Dame Agatha Mary Clarissa Christie, (née Miller) was born on my birthday, September 15, although she made an earlier appearance than I did, in 1890. I always thought it was interesting that we shared a birthday and a vocation, so in honor of that special day this year, decided to find out more about her.
Most people know that she was a crime novelist, her books spawning such protagonists as Hercule Poirot and Miss Jane Marple. Her work as a playwright is also well known, especially her play The Mousetrap, the longest running play ever produced. Less people know that she also wrote short stories and even romances. These last were under a pseudonym, Mary Westmacott. Perhaps there is something to the mutable nature of Virgo, because I, too, write across several genres: action/adventure, fantasy, romance, paranormal, spiritual and satire.

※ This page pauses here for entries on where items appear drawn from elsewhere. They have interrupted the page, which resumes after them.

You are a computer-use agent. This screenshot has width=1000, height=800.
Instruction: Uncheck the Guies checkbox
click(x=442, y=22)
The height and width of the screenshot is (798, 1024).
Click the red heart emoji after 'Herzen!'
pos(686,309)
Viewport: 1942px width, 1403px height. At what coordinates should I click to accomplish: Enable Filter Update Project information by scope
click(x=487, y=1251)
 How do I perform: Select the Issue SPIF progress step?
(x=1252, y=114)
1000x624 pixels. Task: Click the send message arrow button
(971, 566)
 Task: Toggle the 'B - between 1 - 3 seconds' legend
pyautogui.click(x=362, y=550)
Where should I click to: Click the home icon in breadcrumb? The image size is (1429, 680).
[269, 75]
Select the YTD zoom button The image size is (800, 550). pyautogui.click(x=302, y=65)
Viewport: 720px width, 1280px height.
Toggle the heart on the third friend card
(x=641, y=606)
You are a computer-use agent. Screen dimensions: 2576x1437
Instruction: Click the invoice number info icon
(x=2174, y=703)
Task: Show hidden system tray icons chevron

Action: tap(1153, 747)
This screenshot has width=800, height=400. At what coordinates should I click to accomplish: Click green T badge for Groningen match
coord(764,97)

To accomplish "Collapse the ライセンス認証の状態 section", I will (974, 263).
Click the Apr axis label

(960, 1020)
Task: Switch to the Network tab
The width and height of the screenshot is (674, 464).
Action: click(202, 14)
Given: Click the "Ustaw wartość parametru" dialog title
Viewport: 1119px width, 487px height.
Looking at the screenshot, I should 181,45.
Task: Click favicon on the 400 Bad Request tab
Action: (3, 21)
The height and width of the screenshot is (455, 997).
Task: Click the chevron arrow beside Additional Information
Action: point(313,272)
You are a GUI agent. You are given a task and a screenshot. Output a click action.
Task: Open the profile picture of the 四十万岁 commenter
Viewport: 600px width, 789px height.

Agatha was raised by strong women who, even though upper-middle class, still encouraged her to make her own way in the world. She worked in a hospital during World War I, a common enough experience for the time, but in 1920 her first novel, featuring Hercule Poirot, was published. In this, she found her true calling. I, too, have strong women in my family, and perhaps for that reason swam against the tide with my writing and was first published in 1984. While not quite the rarity of Christie’s publication in 1920, at the time my first book still felt like a huge milestone. Remember this was still the domain of traditional publishers, and being picked up by a NY house was quite an accomplishment.
Most people may suspect but not know that Christie is the best-selling novelist of all time. There have been claims made that her work ranks third in world-wide published books, right behind the works of Shakespeare and the Bible. Now, I can’t make any such claim for myself … yet. But I’m working on it.
I’ve always had a huge admiration for the women writers of the 1800s and early 1900s. Christie, Beatrix Potter, Louisa May Alcott, the Brontes: these were all women who were going against convention — and a very strongly entrenched convention at that — and winning. I consider them all a huge inspiration, not only to writers, but to people everywhere who want to do what they love without someone telling them they can’t. I would love to think that everyone could have the drive and determination these women did, and never be deterred from their heart’s calling.
In celebration of Agatha Christie’s birthday (and my own), I leave you with one very important thought:
People who say something can’t be done should get out of the way of the people who are busy doing it.